Fixes: 4241d652e465 ("jsonrpc: Avoid disconnecting prematurely due to long poll
intervals.")
Signed-off-by: Ilya Maximets <[email protected]>
---
CC: Wentao Jia
This might be the problem you tried to fix in northd by setting a probe
interval. Would be great, if you can test your case with this patch.
lib/reconnect.c | 29 +++++++++---
python/ovs/reconnect.py | 40 +++++++++++-----
tests/reconnect.at | 102 +++++++++++++++++++++++++++++++---------
3 files changed, 133 insertions(+), 38 deletions(-)
diff --git a/lib/reconnect.c b/lib/reconnect.c
index a929ddfd2..f6fd165e4 100644
--- a/lib/reconnect.c
+++ b/lib/reconnect.c
@@ -75,7 +75,8 @@ struct reconnect {
static void reconnect_transition__(struct reconnect *, long long int now,
enum state state);
-static long long int reconnect_deadline__(const struct reconnect *);
+static long long int reconnect_deadline__(const struct reconnect *,
+ long long int now);
static bool reconnect_may_retry(struct reconnect *);
static const char *
@@ -539,7 +540,7 @@ reconnect_transition__(struct reconnect *fsm, long long int
now,
}
static long long int
-reconnect_deadline__(const struct reconnect *fsm)
+reconnect_deadline__(const struct reconnect *fsm, long long int now)
{
ovs_assert(fsm->state_entered != LLONG_MIN);
switch (fsm->state) {
@@ -557,8 +558,18 @@ reconnect_deadline__(const struct reconnect *fsm)

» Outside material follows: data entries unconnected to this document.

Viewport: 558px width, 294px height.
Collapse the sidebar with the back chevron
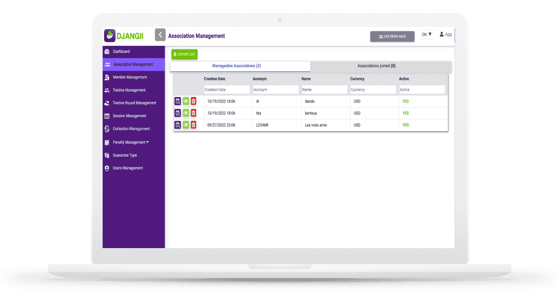point(160,35)
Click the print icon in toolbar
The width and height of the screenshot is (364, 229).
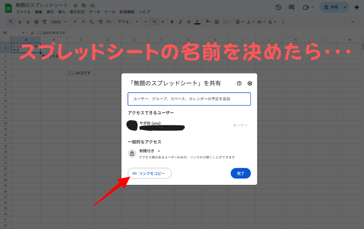[36, 22]
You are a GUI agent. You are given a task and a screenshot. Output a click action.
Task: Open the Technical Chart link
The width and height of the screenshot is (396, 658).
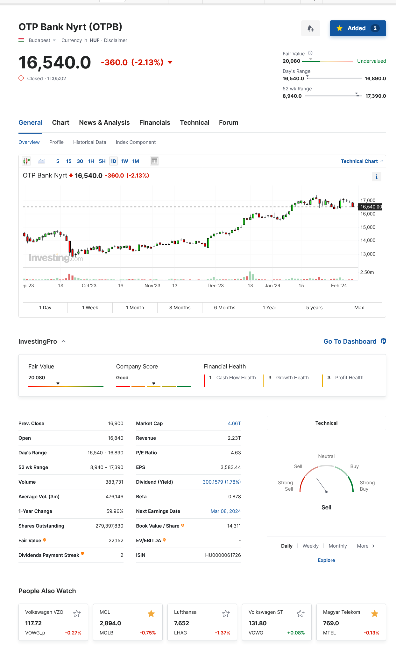(x=361, y=161)
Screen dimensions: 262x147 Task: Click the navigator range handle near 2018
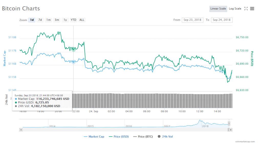(x=229, y=124)
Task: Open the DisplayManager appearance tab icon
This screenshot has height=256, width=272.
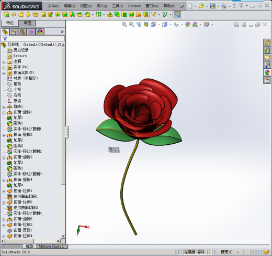Action: pyautogui.click(x=40, y=32)
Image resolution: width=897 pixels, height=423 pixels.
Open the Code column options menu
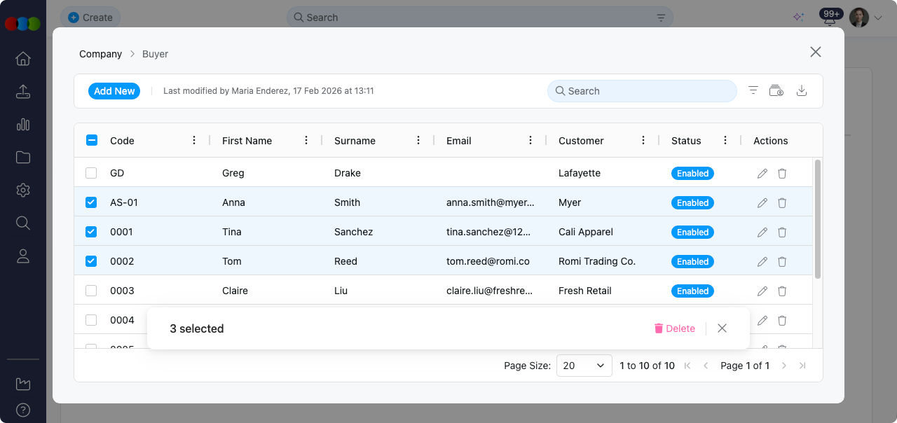pyautogui.click(x=194, y=140)
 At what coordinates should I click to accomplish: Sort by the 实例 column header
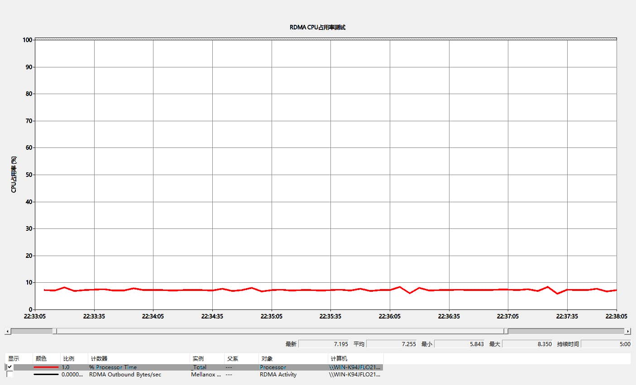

if (fsm->probe_interval) {
long long int base = MAX(fsm->last_activity, fsm->state_entered);
long long int expiration = base + fsm->probe_interval;
- if (fsm->last_receive_attempt >= expiration) {
+ if (now < expiration || fsm->last_receive_attempt >= expiration) {
+ /* We still have time before the expiration or the time has
+ * already passed and there was no activity. In the first case
+ * we need to wait for the expiration, in the second - we're
+ * already past the deadline. */
return expiration;
+ } else {
+ /* Time has already passed, but we didn't attempt to receive
+ * anything. We need to wake up and try to receive even if
+ * nothing is pending, so we can update the expiration time
+ * or transition into S_IDLE state. */
+ return now + 1;
}
}
return LLONG_MAX;
@@ -566,8 +577,14 @@ reconnect_deadline__(const struct reconnect *fsm)
case S_IDLE:
if (fsm->probe_interval) {
long long int expiration = fsm->state_entered +
fsm->probe_interval;
- if (fsm->last_receive_attempt >= expiration) {
+ if (now < expiration || fsm->last_receive_attempt >= expiration) {
return expiration;
+ } else {
+ /* Time has already passed, but we didn't attempt to receive
+ * the echo reply. We need to wake up and try to receive even
+ * if nothing is pending, so we can transition into S_ACTIVE
+ * state or disconnect. */
+ return now + 1;
}
}
return LLONG_MAX;
@@ -618,7 +635,7 @@ reconnect_deadline__(const struct reconnect *fsm)
enum reconnect_action
reconnect_run(struct reconnect *fsm, long long int now)
{
- if (now >= reconnect_deadline__(fsm)) {
+ if (now >= reconnect_deadline__(fsm, now)) {
switch (fsm->state) {
case S_VOID:
return 0;
@@ -671,7 +688,7 @@ reconnect_wait(struct reconnect *fsm, long long int now)
int
reconnect_timeout(struct reconnect *fsm, long long int now)
{
- long long int deadline = reconnect_deadline__(fsm);
+ long long int deadline = reconnect_deadline__(fsm, now);
if (deadline != LLONG_MAX) {
long long int remaining = deadline - now;
return MAX(0, MIN(INT_MAX, remaining));
diff --git a/python/ovs/reconnect.py b/python/ovs/reconnect.py
index c4c6c87e9..312eef1d6 100644
--- a/python/ovs/reconnect.py
+++ b/python/ovs/reconnect.py
@@ -44,7 +44,7 @@ class Reconnect(object):
is_connected = False
@staticmethod
- def deadline(fsm):
+ def deadline(fsm, now):
return None
@staticmethod
@@ -56,7 +56,7 @@ class Reconnect(object):
is_connected = False
@staticmethod
- def deadline(fsm):
+ def deadline(fsm, now):
return None
@staticmethod
@@ -68,7 +68,7 @@ class Reconnect(object):
is_connected = False
@staticmethod
- def deadline(fsm):
+ def deadline(fsm, now):
return fsm.state_entered + fsm.backoff
@staticmethod
@@ -80,7 +80,7 @@ class Reconnect(object):
is_connected = False
@staticmethod
- def deadline(fsm):
+ def deadline(fsm, now):
return fsm.state_entered + max(1000, fsm.backoff)
@staticmethod
@@ -92,13 +92,24 @@ class Reconnect(object):
is_connected = True
@staticmethod
- def deadline(fsm):
+ def deadline(fsm, now):
if fsm.probe_interval:
base = max(fsm.last_activity, fsm.state_entered)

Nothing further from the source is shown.